If we re-arrange the sequence $ (g_{n,i})_{i=1}^n$ so that for any finite $n$ the gaps are arranged from smallest to largest we have a new sequence $(\hat{g}_{n,i})_{i=1}^n.$

For example, for $n = 10,$

$$(g_{10,i})_{i=1}^{10} = 1, 2, 2, 4, 2, 4, 2, 4, 6, 2; $$ $$(\hat{g}_{10,i})_{i=1}^{10} = 1, 2, 2, 2, 2, 2, 4, 4, 4, 6. $$

We can ask about the number of elements of the original sequence which are fixed under the sorting operation. For the example above $g_i = \hat{g}_i$ for $i = 1,2,3,5,8.$

The number of elements fixed by sorting appears to grow in a familiar way. Letting $f(n)$ be the number fixed for given $n$ :

$$\begin{array}{c | c | c | c | c | c | c | c | } n & 500 & 5000 & 50000 & 500000 & 1000000 & 2000000 \\ \hline f(n) & 82 & 614 & 4843 & 39072 & 74195 & 141777 \end{array}$$

For comparison, n and $\pi(n)$ (number of primes not exceeding n) are:

$$\begin{array}{c | c | c | c | c | c | c | c |} n & 500 & 5000 & 50000 & 500000 & 1000000 & 2000000 \\ \hline \pi(n) & 95 & 669 & 5133 & 41538 & 78498 & 148933 \end{array}$$

and the ratio $f(n)/\pi(n)$ at least for the numbers above appears to approach 1.

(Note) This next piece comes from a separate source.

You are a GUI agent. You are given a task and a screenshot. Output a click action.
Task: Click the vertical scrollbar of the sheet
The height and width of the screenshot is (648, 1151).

So my question is whether this might be an indirect consequence of the prime number theorem?

Edit:

This process seems to approximate the number of primes on intervals generally. For example, if we sort the prime gaps from $g_{120000}$ to $g_{127000}$, 556 are fixed. And $\pi(127000)- \pi(120000) = 600. $ So maybe a better way of putting the question is, why might it be true that

$$ f(g_m,g_{m+1},...,g_k) \approx \pi(k) - \pi(m) ?$$

Some things I have looked at. The prime number theorem gives us that $(g_n)$ is not monotone. I don't have an idea to support the suggestion that $f(n)/n \sim 1/\log n.$ If the probability (loosely speaking) that $g_k = \hat{g_k}$ is $1/\log n$ then maybe this can be explained in terms of the multiplicity, in some average sense, of $g_k$ in a particular finite sequence of gaps.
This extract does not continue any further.